### Activity
Both the line containing "Click the word" and the line containing "Viewport: 1568px width, 507px height." belong to the span. Output exactly that span from the listing below, and nothing outside it.

### Data supplied
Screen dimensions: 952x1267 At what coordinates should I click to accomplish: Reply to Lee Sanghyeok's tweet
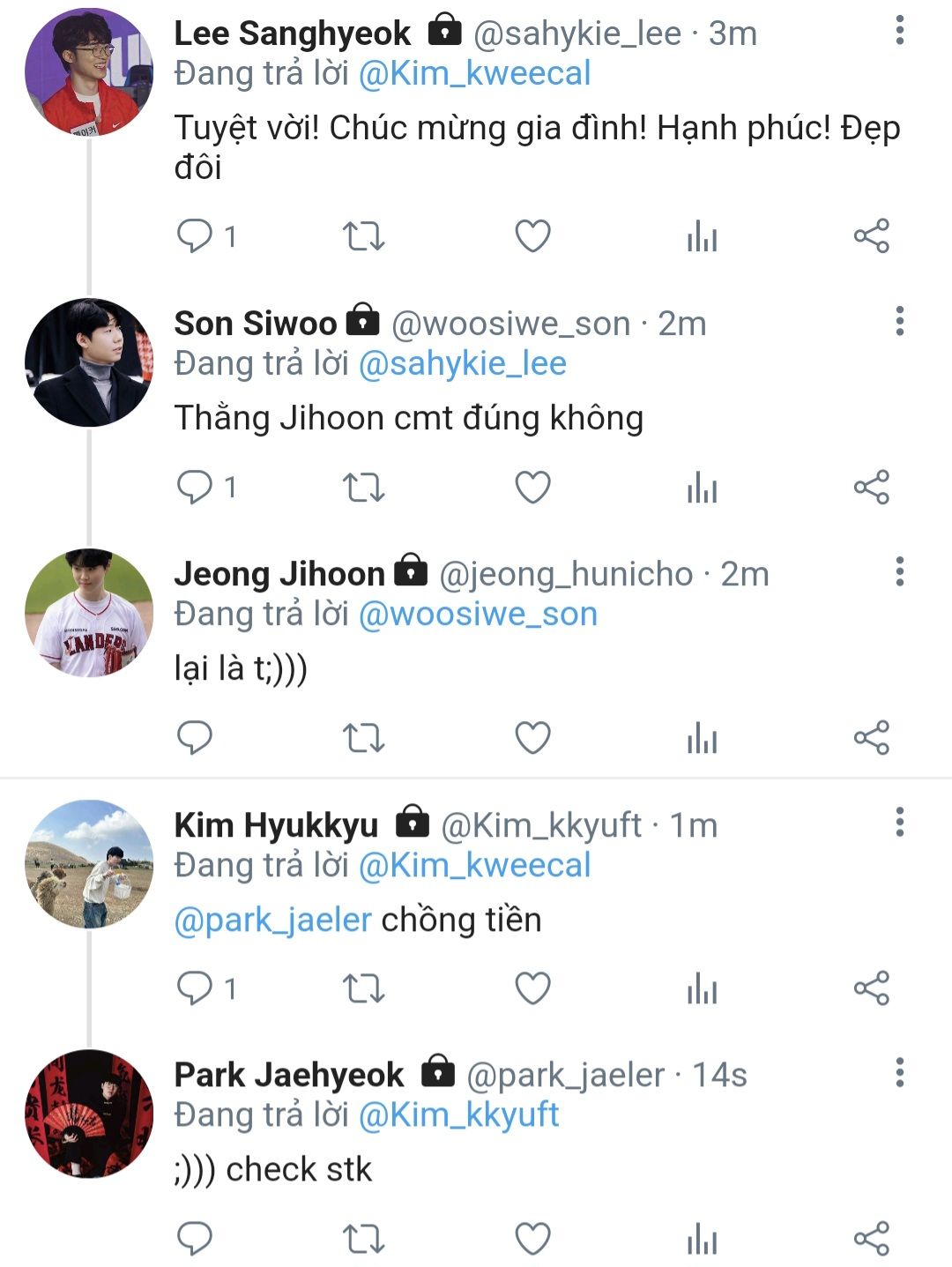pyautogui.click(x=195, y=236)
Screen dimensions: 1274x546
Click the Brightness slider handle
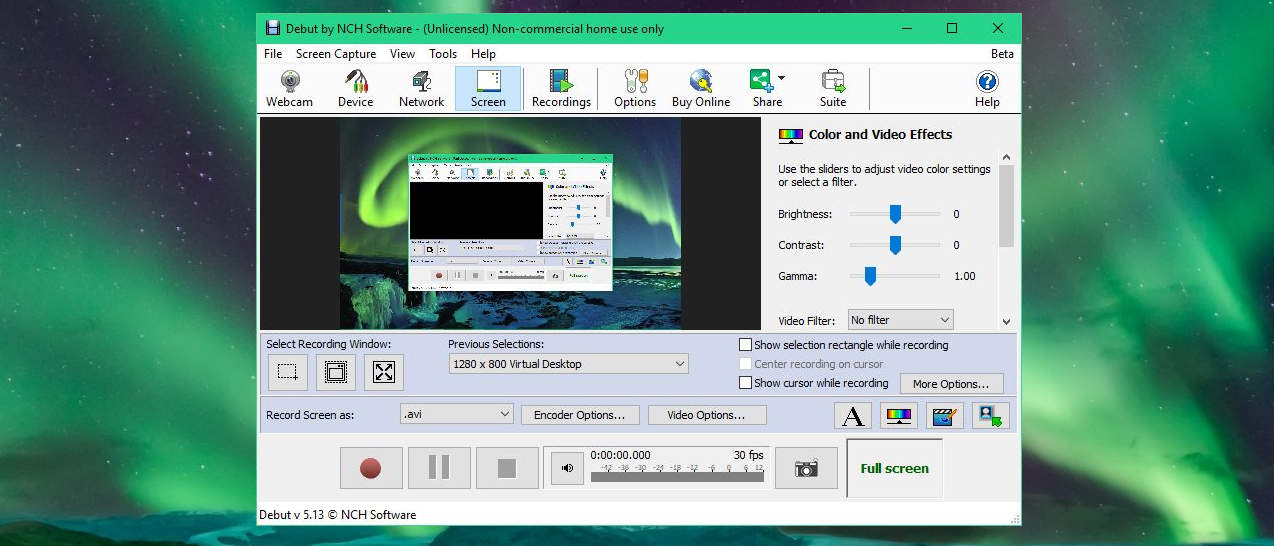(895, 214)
* * *
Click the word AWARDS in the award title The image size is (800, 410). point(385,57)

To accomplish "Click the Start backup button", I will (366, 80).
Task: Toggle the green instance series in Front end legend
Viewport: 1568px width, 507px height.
---
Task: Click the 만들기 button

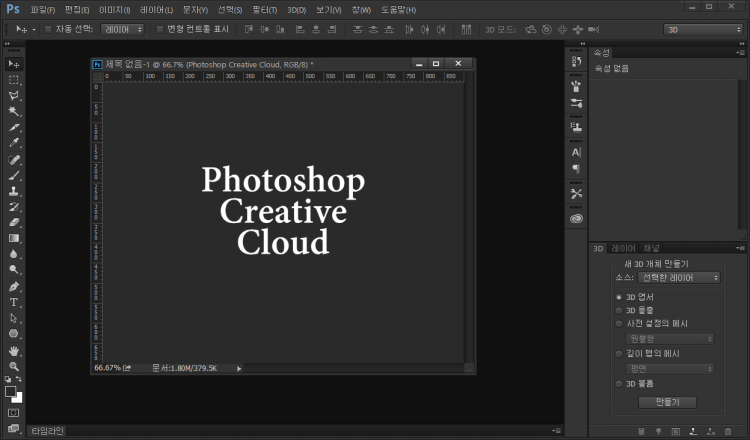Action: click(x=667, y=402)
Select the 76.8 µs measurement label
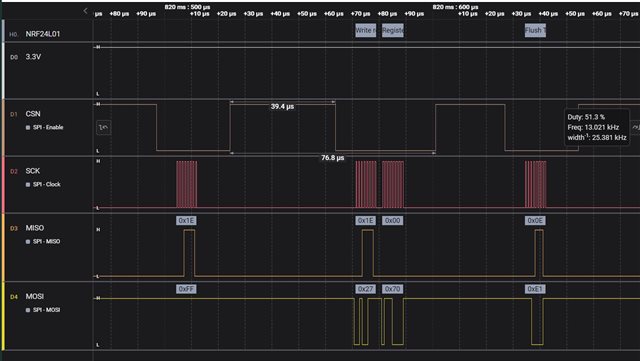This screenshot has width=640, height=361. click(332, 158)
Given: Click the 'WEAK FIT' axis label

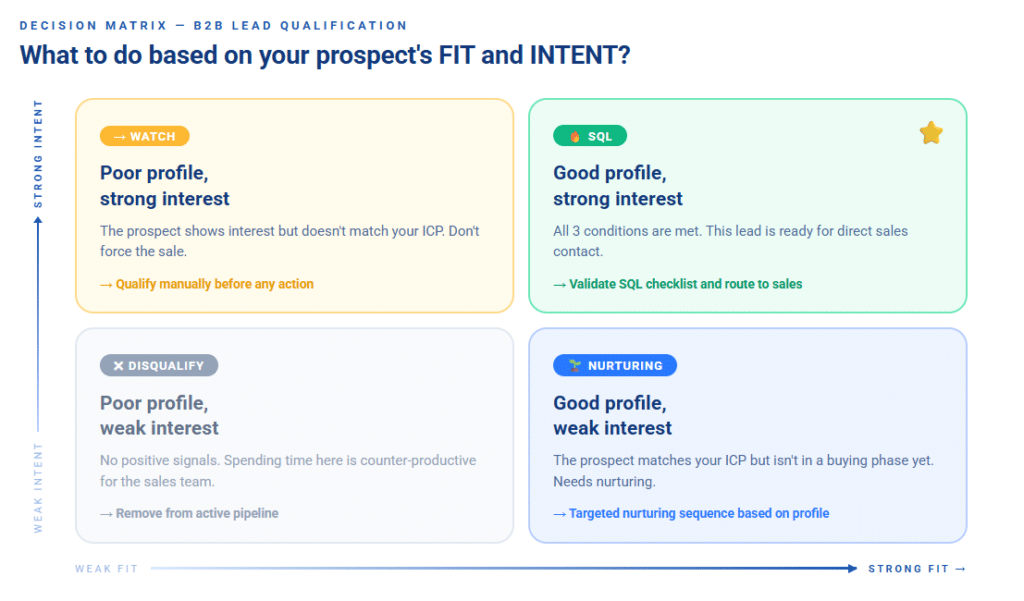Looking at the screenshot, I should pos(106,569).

### Response to this exercise
Click the word AWARDS in the award title The image size is (800, 410). point(385,57)

To accomplish "Click the Start backup button", I will (366, 80).
Task: Toggle the green instance series in Front end legend
Viewport: 1568px width, 507px height.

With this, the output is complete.